The OSC circuit (red wiring) does indeed have a jumper on it, but thats to enable an external oscillator input for the reasons you suggest, and has no relationship to the PIC or Vref circuit.
Hi Roger, I think I know what you are refering to as I have seen cuircuits that use a Pic for the clock frequency, but this circuit definetly uses the Pic to change the Vref.
Ok so no luck finding the code for the pic, plently of references to its theoretical use but no specifics. There are plenty using the 555 timer circuits tho.
The closest I can find is the Rotary table drive that kwackers posted. apparently it was designed to drive an L297 setup and provide a holding current using PWM on the Vref pin. The only problem is I cant open the hex and wouldnt know what to look for any way. Maybe I will have to ask him direct for help :whistling:.

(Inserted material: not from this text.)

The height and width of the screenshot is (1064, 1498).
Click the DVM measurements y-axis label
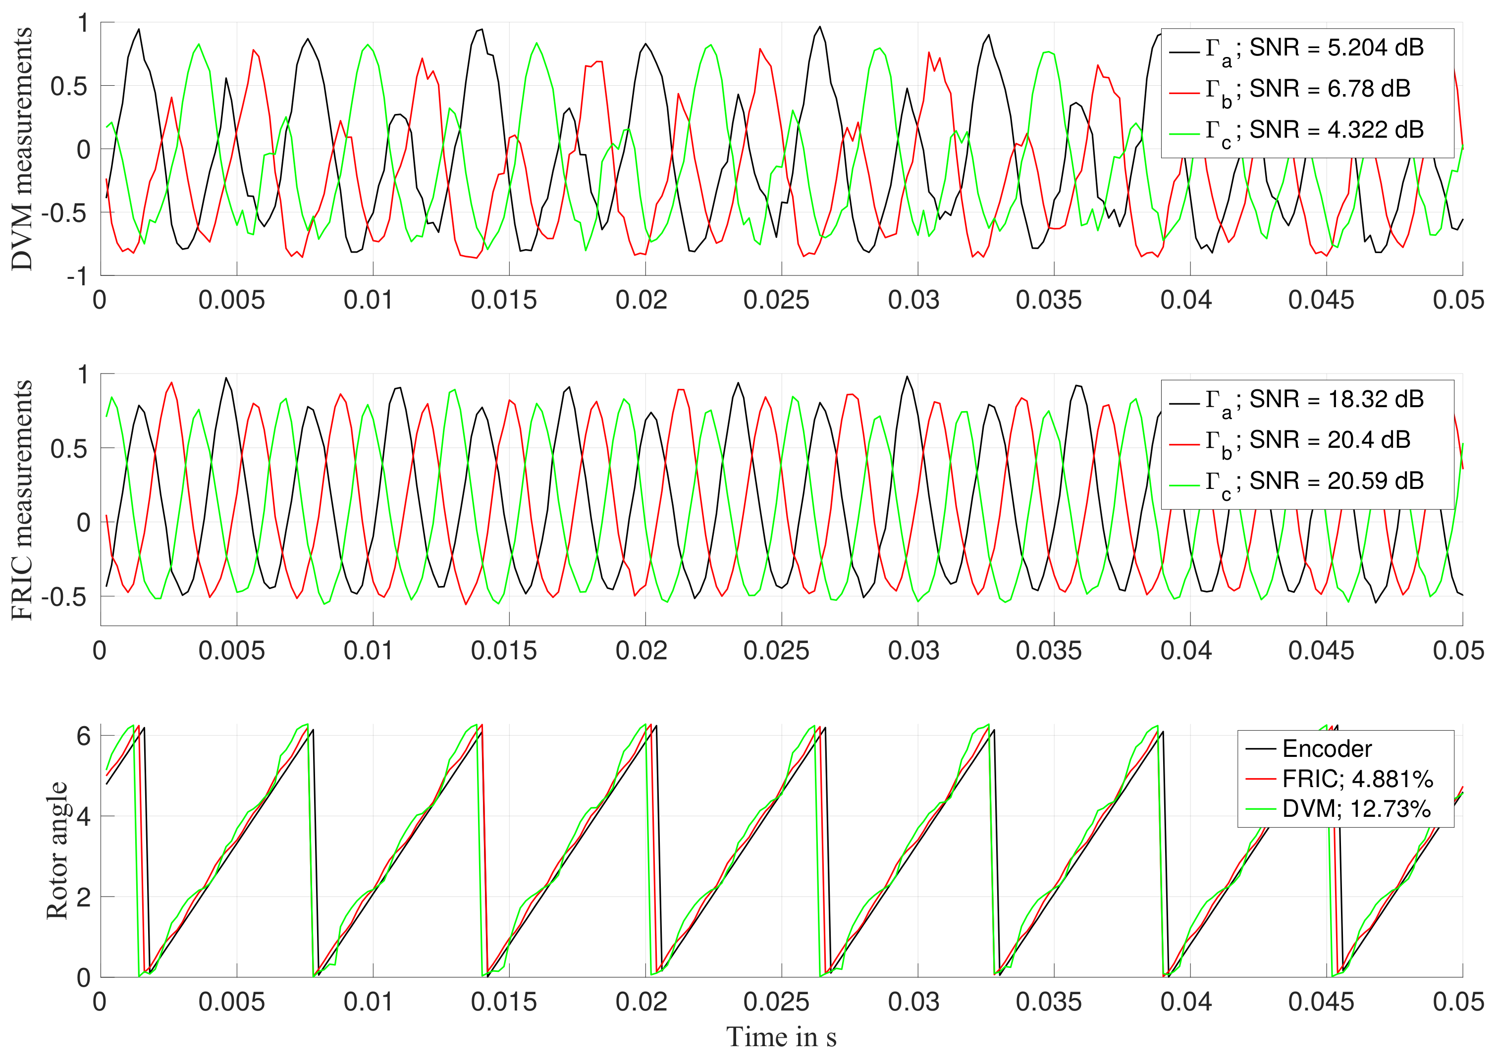22,149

Ive also found conformation that this circuit was never built or tested so Im inclined to leave out the Short-circuit protection for the motor wires to keep it simple. may be I could look at it later and just use a known design to get the mill working?
Progress so far is three options.
1. Basic . as per data sheet but with half step boost and ne555 controling the idle current reduction
2.Ideal. as basic but with PIC controlling the idle current reduction and shunt reg to stop over voltage (not sure if I need to include the mosfet from the original as well?)

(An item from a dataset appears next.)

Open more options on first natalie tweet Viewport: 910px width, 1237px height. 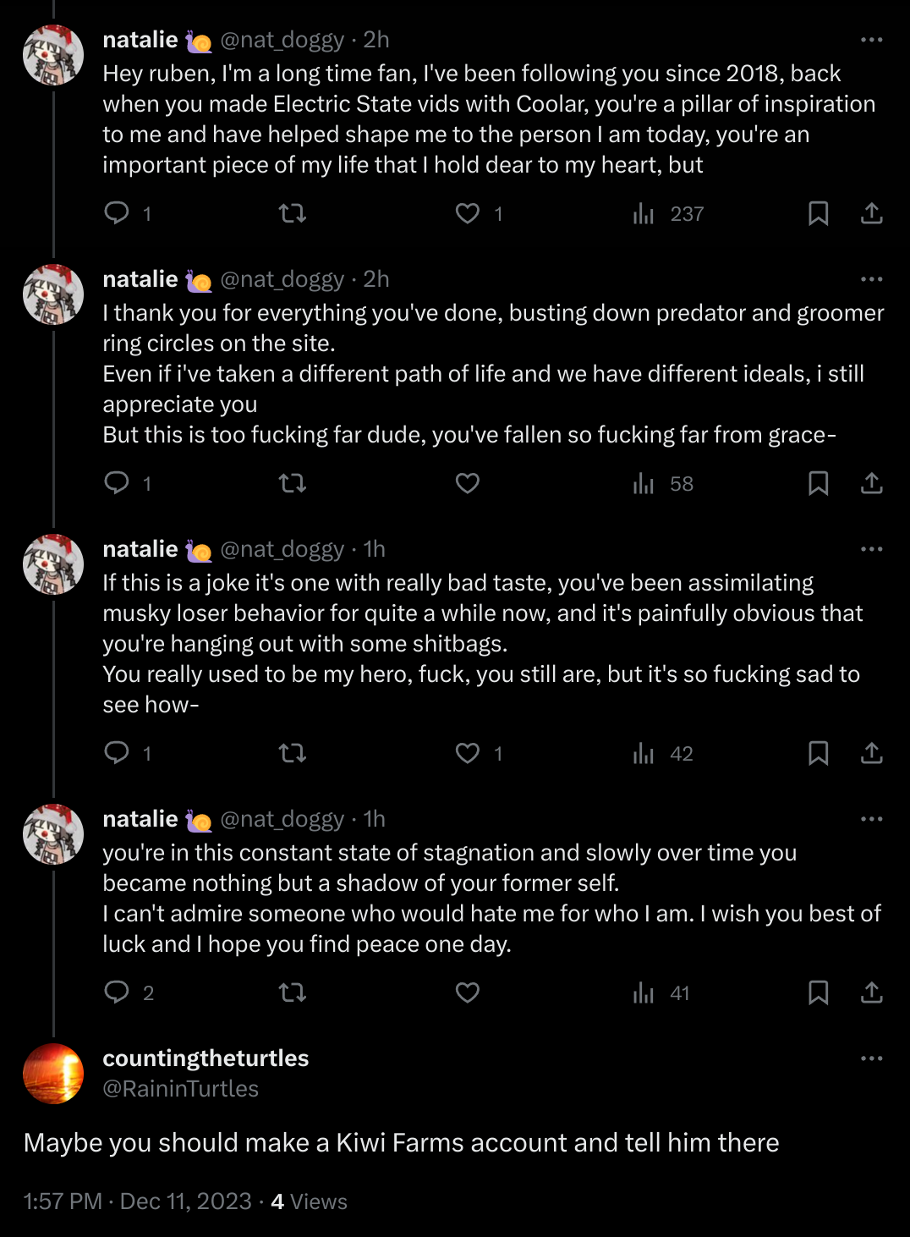tap(871, 40)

3. Complete. as above but with output short-circuit protection. (not sure about that now as it is quite different fron the data sheet! posted earlier)
Any thoughts, omissions or additions?
There is an error with the Vref circuitry with the 555... Vref should be connected to the slider of the pot...
Cheers thats the advantage of a fresh pair of eyes I thought I'd fixed most of the errors.
Any thoughts on using the short circuit protection and if i need the mosfet in the shunt regulator?
I've only had a quick look at this thread and the circuit, but imo the pic is simply controlling VRef. It's possible it is modulating it to provide variable VRef - but I think this unlikely since there's not a lot of point with the voltage divider if that's the case.
What I've done in the past to control a 297 is run the output of the PWM through a two stage RC filter to set the current, but doing this means there is no need for anything else around the VRef pin.
I think if I were working on that circuit I'd consider replacing the 297 with the PIC (albeit a slightly fatter pic). I'd use one of the comparators along with the PWM brought out as above (other side fed via the the current sensing resistor as per normal). Think I'd probably do most of the work in the interrupt probably using change on port ints to detect comparator and clock change. Should be possible to include microstepping etc - along with the current control stuff.
Failing that, why try and match exactly the circuit? Do as others above have suggested and simply use a 555 as a charge pump to keep the motor in high power mode.
All you really have is two supplies to your VRef pin - one permanently at 5v the other switching 0 to 5v. Run them both through a resistor (possibly the 555 output through a diode to make it easier to figure) and to the potential divider. If the resistor values are matched then roughly speaking when both are on the current will be double that when only one is on. Obviously you can chose resister values that give you the ratio's you're after.
Hope that makes sense.
 I see above there's a circuit using the 555 ;-)
AAhhgg, more options. Thanks for your input tho. I like the idea of replacing the L297 with a pic as this is apparently the main cause of the buzzing. but way beyond my capabilities at the mo.
Ive been looking at the follow up thread to the A3986 debate (big can of worms) and it seems that PWM is better than the chopper control of the L297. However there was also a comment on a similar theme that suggested that the L6203 isnt the best choice for the h bridge either
Looks like I'm going round in circles.
I believe the pic is lowering vref only when the step signal stops. In normal use the trim pot is setting the Vref.I agree that the 555 option is the easiest but the pic option uses less components so helping with a smaller board and slightly reduced costs.